• **EXERCISE DETAILS**
Lines containing the string "computer": how many are there below? Answer with the number only.

• **GIVEN DATA**

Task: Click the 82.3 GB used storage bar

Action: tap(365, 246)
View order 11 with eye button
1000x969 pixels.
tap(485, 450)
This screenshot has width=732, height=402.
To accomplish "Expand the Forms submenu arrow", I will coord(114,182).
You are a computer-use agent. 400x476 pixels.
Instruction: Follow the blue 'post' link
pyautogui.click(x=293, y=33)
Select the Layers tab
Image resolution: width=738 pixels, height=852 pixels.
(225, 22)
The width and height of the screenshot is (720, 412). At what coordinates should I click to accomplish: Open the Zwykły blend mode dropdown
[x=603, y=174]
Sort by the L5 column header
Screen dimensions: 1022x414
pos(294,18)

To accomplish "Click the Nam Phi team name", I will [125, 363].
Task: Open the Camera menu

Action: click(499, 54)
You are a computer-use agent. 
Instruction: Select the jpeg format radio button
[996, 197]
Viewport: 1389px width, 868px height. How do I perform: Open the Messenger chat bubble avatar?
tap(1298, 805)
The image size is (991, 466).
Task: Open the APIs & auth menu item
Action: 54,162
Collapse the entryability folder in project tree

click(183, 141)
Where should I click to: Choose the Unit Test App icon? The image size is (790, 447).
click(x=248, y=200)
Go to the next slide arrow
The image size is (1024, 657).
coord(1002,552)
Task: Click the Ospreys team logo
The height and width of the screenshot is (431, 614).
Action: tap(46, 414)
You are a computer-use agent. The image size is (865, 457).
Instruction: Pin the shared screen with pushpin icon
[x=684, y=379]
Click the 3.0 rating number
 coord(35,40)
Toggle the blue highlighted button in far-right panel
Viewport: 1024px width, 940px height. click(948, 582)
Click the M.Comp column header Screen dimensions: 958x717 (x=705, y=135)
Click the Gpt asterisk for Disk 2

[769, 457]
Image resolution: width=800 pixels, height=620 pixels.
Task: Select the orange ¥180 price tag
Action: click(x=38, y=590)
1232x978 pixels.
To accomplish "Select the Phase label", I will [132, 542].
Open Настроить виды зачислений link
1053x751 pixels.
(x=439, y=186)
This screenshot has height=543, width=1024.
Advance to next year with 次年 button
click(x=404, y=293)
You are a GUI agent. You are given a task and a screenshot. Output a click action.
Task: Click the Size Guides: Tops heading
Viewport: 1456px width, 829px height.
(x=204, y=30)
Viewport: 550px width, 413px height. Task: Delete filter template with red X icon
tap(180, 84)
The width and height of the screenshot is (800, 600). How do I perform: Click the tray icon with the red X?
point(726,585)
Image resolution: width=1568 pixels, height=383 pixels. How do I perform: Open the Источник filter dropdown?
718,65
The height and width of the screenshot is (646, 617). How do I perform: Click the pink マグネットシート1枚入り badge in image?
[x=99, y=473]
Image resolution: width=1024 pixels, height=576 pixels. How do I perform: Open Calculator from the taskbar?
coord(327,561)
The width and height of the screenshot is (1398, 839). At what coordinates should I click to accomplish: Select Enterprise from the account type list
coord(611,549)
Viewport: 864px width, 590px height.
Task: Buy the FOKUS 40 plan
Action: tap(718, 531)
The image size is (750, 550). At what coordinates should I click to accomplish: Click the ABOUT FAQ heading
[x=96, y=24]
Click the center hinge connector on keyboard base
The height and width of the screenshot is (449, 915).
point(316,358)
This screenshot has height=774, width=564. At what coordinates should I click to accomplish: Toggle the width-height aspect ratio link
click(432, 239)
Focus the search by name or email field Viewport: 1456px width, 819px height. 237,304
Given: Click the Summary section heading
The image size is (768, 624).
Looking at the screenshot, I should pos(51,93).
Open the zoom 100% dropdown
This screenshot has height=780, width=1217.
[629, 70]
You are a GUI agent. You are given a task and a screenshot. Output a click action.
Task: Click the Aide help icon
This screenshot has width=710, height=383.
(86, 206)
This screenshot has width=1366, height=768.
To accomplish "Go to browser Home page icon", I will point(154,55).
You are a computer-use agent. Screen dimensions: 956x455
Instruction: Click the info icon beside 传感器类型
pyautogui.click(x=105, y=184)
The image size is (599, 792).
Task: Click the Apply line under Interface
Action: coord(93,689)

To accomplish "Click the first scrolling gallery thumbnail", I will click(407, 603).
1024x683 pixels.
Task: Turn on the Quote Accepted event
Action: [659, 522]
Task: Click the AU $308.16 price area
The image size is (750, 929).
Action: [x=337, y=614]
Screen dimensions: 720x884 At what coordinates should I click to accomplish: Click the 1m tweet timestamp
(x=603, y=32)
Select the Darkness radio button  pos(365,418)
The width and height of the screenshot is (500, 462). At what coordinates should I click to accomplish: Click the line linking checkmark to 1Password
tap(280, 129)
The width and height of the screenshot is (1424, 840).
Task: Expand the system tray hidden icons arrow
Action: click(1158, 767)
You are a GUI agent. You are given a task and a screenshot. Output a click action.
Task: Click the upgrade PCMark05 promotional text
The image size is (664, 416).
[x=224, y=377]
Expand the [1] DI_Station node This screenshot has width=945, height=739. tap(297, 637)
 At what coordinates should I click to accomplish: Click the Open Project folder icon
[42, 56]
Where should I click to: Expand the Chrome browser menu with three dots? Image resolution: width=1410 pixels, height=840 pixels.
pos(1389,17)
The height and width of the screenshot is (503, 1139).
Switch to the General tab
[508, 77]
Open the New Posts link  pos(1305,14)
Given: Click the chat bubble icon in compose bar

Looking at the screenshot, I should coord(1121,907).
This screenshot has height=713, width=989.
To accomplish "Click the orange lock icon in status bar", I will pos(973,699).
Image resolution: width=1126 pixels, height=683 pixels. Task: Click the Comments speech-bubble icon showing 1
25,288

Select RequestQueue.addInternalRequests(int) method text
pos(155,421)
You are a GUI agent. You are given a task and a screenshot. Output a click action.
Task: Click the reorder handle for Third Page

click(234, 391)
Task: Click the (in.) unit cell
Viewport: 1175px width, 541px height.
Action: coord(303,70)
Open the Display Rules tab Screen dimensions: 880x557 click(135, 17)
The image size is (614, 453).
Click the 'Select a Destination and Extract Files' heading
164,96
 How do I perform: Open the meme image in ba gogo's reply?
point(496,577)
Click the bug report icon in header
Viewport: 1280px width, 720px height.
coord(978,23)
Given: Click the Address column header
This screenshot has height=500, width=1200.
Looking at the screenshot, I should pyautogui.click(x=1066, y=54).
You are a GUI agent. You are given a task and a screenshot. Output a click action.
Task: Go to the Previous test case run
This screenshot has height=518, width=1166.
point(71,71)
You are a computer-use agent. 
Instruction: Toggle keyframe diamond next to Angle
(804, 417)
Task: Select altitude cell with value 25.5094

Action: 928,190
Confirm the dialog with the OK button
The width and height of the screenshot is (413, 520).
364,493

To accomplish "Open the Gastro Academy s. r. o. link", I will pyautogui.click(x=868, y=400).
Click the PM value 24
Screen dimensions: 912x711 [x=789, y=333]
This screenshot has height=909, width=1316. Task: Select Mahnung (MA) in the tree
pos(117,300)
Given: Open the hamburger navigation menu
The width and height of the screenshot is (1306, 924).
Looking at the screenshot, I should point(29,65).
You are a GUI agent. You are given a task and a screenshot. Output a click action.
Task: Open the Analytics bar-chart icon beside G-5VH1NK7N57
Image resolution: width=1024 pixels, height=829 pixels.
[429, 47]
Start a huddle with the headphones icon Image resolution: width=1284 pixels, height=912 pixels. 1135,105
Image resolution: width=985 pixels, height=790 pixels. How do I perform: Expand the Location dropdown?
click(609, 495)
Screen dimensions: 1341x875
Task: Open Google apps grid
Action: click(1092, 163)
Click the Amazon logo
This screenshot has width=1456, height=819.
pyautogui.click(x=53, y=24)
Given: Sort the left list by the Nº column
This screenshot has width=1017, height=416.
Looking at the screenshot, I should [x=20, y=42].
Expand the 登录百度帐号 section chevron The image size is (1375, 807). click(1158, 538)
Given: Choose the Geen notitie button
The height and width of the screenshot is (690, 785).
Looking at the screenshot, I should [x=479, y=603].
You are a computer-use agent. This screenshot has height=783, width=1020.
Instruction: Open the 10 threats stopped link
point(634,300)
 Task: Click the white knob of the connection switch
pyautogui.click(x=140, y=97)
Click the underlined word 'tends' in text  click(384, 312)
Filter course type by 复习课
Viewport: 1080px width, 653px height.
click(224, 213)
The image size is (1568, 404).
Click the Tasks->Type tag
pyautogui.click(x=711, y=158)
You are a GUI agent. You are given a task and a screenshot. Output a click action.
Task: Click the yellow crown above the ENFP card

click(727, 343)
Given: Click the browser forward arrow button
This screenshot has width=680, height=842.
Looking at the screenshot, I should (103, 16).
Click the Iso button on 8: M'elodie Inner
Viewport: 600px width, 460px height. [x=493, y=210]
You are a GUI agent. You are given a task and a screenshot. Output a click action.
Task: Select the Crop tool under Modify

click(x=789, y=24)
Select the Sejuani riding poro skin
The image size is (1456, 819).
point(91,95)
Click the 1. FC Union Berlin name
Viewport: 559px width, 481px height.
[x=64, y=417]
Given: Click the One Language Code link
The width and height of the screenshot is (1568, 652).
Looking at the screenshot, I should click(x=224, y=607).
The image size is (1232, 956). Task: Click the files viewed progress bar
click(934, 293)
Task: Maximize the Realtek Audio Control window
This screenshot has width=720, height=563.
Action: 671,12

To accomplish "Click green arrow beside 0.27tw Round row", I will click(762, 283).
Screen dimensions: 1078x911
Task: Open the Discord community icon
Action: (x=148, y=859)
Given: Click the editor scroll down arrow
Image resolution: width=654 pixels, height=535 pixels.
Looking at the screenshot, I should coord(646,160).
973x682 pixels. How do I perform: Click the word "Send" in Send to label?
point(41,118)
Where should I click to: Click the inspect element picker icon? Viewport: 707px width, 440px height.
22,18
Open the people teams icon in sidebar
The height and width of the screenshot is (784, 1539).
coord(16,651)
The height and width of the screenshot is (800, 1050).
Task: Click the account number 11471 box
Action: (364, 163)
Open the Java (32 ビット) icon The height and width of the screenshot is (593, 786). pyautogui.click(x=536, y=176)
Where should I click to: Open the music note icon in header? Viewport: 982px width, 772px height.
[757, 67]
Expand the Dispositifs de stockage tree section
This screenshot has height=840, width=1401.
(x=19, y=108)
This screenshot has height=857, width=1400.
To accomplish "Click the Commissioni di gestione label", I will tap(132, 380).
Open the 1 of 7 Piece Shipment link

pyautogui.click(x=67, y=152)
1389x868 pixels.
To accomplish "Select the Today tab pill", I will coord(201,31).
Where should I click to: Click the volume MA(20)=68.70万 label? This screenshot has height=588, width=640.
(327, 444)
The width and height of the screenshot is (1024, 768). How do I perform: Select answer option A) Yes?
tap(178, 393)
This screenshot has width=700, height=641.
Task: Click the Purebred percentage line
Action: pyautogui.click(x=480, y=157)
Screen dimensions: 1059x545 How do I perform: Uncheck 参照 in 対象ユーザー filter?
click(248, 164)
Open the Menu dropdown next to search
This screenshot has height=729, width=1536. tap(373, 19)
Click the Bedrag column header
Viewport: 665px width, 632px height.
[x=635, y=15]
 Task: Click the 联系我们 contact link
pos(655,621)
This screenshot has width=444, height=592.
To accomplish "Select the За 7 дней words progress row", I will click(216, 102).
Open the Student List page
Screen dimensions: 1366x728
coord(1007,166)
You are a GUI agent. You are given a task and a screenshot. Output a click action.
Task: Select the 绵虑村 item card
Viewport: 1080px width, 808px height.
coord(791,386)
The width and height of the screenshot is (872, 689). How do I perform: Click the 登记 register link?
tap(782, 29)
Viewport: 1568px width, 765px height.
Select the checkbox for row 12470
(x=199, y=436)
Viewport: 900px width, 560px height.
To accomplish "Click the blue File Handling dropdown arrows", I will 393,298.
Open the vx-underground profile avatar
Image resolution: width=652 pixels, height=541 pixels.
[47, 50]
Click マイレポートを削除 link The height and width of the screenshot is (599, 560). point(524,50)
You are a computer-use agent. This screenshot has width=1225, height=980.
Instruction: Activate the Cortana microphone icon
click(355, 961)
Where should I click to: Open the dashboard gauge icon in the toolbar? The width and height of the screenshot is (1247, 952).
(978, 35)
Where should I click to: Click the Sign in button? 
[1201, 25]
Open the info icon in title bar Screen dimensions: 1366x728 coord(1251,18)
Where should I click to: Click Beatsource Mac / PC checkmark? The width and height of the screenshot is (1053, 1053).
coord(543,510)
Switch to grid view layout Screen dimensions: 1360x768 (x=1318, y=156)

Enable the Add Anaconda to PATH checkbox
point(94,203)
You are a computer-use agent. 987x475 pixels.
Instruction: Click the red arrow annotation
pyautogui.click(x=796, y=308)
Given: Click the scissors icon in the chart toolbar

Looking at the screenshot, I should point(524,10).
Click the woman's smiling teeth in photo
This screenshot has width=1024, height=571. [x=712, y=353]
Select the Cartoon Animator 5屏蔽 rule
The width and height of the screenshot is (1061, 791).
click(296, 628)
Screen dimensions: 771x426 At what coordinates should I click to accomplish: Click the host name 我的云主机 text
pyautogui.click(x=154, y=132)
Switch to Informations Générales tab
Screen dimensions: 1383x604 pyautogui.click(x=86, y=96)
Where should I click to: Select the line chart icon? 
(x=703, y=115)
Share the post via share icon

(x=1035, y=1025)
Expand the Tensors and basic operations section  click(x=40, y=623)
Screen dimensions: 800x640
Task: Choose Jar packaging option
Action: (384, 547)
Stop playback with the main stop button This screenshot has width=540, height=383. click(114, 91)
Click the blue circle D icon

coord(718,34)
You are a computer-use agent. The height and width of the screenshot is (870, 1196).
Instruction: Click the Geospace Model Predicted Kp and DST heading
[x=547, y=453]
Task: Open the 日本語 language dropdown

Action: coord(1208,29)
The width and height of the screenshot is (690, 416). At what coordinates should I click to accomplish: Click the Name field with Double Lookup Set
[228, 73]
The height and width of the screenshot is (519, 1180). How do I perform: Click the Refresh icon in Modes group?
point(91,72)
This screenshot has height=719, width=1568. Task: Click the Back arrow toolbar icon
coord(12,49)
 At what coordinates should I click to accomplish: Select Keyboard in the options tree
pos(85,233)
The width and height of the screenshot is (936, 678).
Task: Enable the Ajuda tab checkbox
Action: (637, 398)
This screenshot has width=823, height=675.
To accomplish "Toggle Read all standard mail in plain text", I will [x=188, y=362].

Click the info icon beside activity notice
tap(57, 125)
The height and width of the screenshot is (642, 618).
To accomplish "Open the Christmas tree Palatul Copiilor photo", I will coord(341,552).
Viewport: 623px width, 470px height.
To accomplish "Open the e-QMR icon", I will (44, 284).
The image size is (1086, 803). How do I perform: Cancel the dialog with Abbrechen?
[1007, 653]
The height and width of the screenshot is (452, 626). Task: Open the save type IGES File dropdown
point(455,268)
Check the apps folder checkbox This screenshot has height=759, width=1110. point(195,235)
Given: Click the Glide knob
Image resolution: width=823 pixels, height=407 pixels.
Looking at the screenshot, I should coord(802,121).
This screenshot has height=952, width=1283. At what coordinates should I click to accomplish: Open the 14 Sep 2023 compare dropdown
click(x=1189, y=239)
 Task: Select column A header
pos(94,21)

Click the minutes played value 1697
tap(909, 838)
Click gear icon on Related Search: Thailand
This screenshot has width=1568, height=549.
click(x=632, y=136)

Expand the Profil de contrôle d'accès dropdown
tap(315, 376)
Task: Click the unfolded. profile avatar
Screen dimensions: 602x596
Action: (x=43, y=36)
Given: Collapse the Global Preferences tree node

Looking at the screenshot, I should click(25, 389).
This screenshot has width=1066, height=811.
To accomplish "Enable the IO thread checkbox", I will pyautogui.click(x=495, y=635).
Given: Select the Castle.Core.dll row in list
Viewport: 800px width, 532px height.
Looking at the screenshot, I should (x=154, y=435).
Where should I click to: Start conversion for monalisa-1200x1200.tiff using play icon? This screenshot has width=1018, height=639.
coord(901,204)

• **ANSWER TO THIS EXERCISE**
9